So if you are a VIP by all means use it to the absolute maximum you can but don't kid yourself that you are ahead by being VIP. With a possible exception of those few who got it with resale way back & haven't carried too many points over all that time (for excessive annual required expense) you may be breaking even or even savings few cents per year. The rest of the VIP's I can safely say are losing money. Period.  So if you are on the fence about any type of plan to get VIP today to "save" forget it. It isn't going to happen and reaching for VIP is fulfilling a weasels dream and setting yourself up for unneeded expenditures.  

Wyndham is a great system. Buy 70% of what you'll use at resale and then use pooling, banking, borrowing & renting to fill in the rest. You'll get the best average price overall for the life of your ownership.  Even cheaper just rent Wyndham. Let the owners do the dirty work for you for far less than you could as an owner.  Either way you'll get true value vs the need to try to trump up imaginary savings that just don't exist in the VIP world.  

Disappoint a weasel = buy resale or rent and enjoy. Never let VIP bother or temp you as it's a false idol. Newbies PLEASE read & learn. VIP is bunk. Ignore it.


----------



## am1 (Sep 4, 2011)

ronparise said:


> The question posed was exactly about that, Here's what the op asked:
> 
> _What are the benefits to being VIP. I know extra discouts and maybe upgrades but is it worth the additional money spent._
> 
> I hate to beat a dead horse,  but Ill repeat my position....VIP benefits are super...and I would love to have them. This year I will spend  $2500 in guest certs that I wouldnt have had to pay if I was a VIP. . But what I own would have cost me about $375000 from Wyndham, instead of the $1000 I actually spent.  To spend $375000 to save $2500 dosent make sense to me. I dont book at the last minute so I dont enjoy the discounts and upgrades a VIP can get, but I could make the same case. To spend big dollars to save pennies, just cant make sense Of course if you are a VIP and you have already spent those big bucks, I understand your need to justify that decision to yourself ; and by all means I encourage you make the most of what you own. But dont make the same mistake twice, and dont try to convince me that knowing what you know now, you would do the same thing again(ie buy from the developer).

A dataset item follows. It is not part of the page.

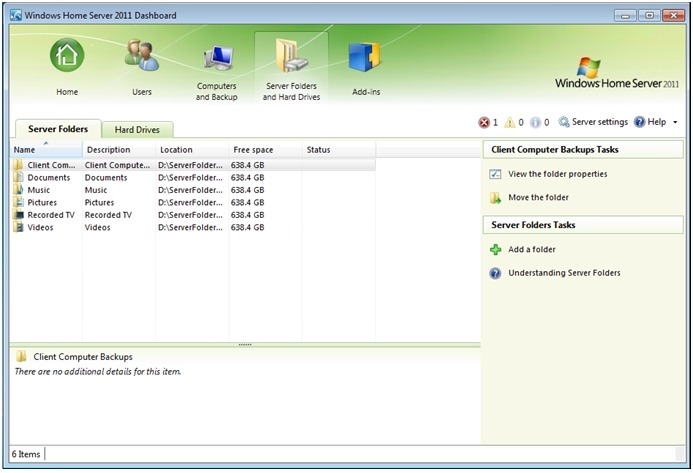Click View the folder properties link
The height and width of the screenshot is (473, 693).
tap(557, 174)
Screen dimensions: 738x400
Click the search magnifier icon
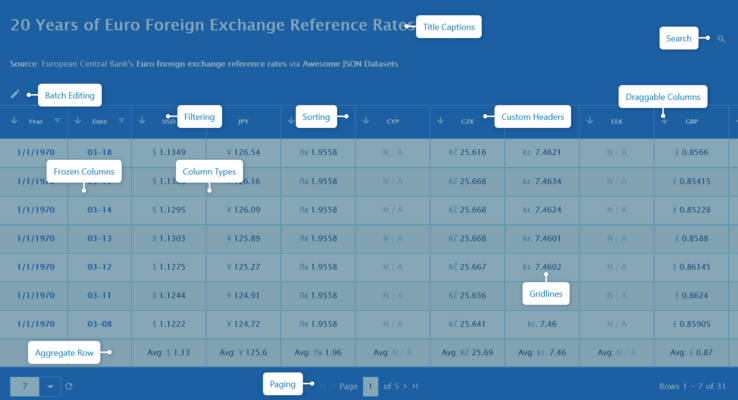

I was answering BellaWyn's question.  Then I responded to the two people quoting that post that I have no interest in discussing the value or lack of it in regards to VIP.

I am glad you are able to make your points work.  

You are right that $375 000 would be a lot to pay for what you own now just to be VIP.  

All I am saying that given the choice between being a Wyndham resale owner and not a Wyndham resale owner I would choice the later.


----------



## BellaWyn (Sep 4, 2011)

ronparise said:


> Of course if you are a VIP and you have already spent those big bucks, I understand your need to justify that decision to yourself ; and by all means I encourage you make the most of what you own. But dont make the same mistake twice, and dont try to convince me that knowing what you know now, you would do the same thing again(ie buy from the developer).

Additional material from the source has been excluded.